Tuesday, 24 July 2012

Conflicts of Interest

Big Brother Shareholder

Mighty River Power will be a dirty float.  The Prime Minister, John Key has confirmed it.  The dirt in this float usefully illustrates how governments "do" commerce badly. 

Firstly, let's paint the more general picture, before addressing the dirt.  For governments, politics matter: their real constituency is not the owners of a business, but the voters whom they must either impress or placate.  Governments always stand ready and willing to trade off the rights of property owners, making them the fall-guys for the "greater good" which just happens to be the good of the current governing political party.


In the case of the planned Mighty River float the government has two key political objectives.  First, the government wants to keep the assets New Zealand owned.  Second, it seeks to ensure that mum and dad (i.e. voters) buy and retain their shareholding for a long time.  These two objectives, if achieved, would negate much of the political criticism of the sale--namely, that retail investors will on-sell their shares to large institutions which in turn will sell them off to the highest bidder, likely to be offshore. 

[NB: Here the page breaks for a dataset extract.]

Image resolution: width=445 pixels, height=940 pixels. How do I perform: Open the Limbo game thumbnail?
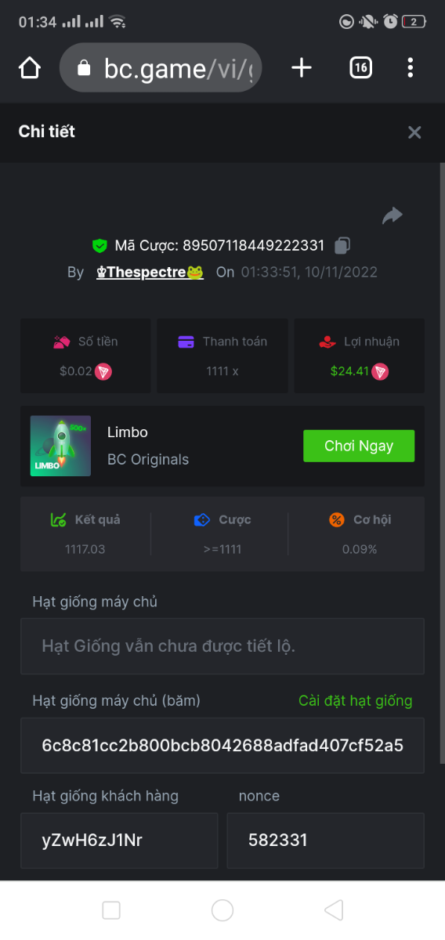click(x=60, y=446)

Hence the dirty float.  The sale process will be skewed in favour of mum and dad investors.  All retail investors will be guaranteed getting up to $2,000 worth of shares (price to be determined).  Institutional investors will have to wait in line.  In addition, retail investors will be allocated bonus shares if they hold on to their shares for three years.  This will make the float dirty.  In a dirty float, someone gets an advantage and someone else pays for it.

Take bonus shares.  When you issue bonus shares, you give away part of the company to someone.  In this case, all shareholders who do not receive the bonus shares have their ownership proportionally reduced.  They own less of the company than before.  Those who get the bonus shares own more.  The government (in this case, a fifty-one percent shareholder) would be stealing from one kind of investor and benefiting another--for its own political gain. 

The bonus share give-away will either be paid for by Mighty River, or by the tax-payer.  If the former, the dominant shareholder will be giving preferential treatment to a sub-set of other shareholders.  This would be not just immoral, but--on the face of it--illegal.  Consequently, the government will likely inject some taxpayer funds into the company, in order to buy more shares, then gift retail mum and dad investors the shares as bonus shares.  This benefits some tax payers at the expense of others.  It also benefits some shareholders at the expense of all others.  Immoral to be sure, but regrettably legal.  It would also have implications for the Crown retaining 51 percent of the company but there will doubtless be some remedies to hand. 

By muddying the float in this way, the government is providing a perfect illustration of the risk of purchasing an asset in which the Crown is a majority shareholder.  Politics will always trump property rights.  Many think that owning shares in a business in which the Crown is a majority shareholder reduces risk.  In fact it introduces a new form of dangerous risk: the majority shareholder is also the rule maker and the referee.  Moreover, the majority shareholder counts political risk above all else: individual property rights are well down the ladder.  The rule of law and property rights become very runny wax noses when re-election looms. 

Mighty River Power will remain an asset which will primarily serve the Crown's fiscal interests and the government's political agenda. 

The Crown's fiscal interests will motivate it to ratchet up dividend payments to the detriment of the company itself.  Excessive dividend payments usually result in companies racking up ever mounting debts.  Since Mighty River will carry an implicit Crown guarantee this would be a seductively easy  route to take. 

Moreover, the government's political agenda is going to create two classes of shareholders: those who vote in elections and those who don't.  It would be smart to work out to which kind of shareholder you would be and maximise your utility accordingly.  Ironically, if you are a retail investor, there is now a strong incentive not to be a long term owner: it is likely that the smart retail money will take the bonus shares then sell out completely. 

The bottom line is that on balance, government's do commerce badly.  Caveat emptor.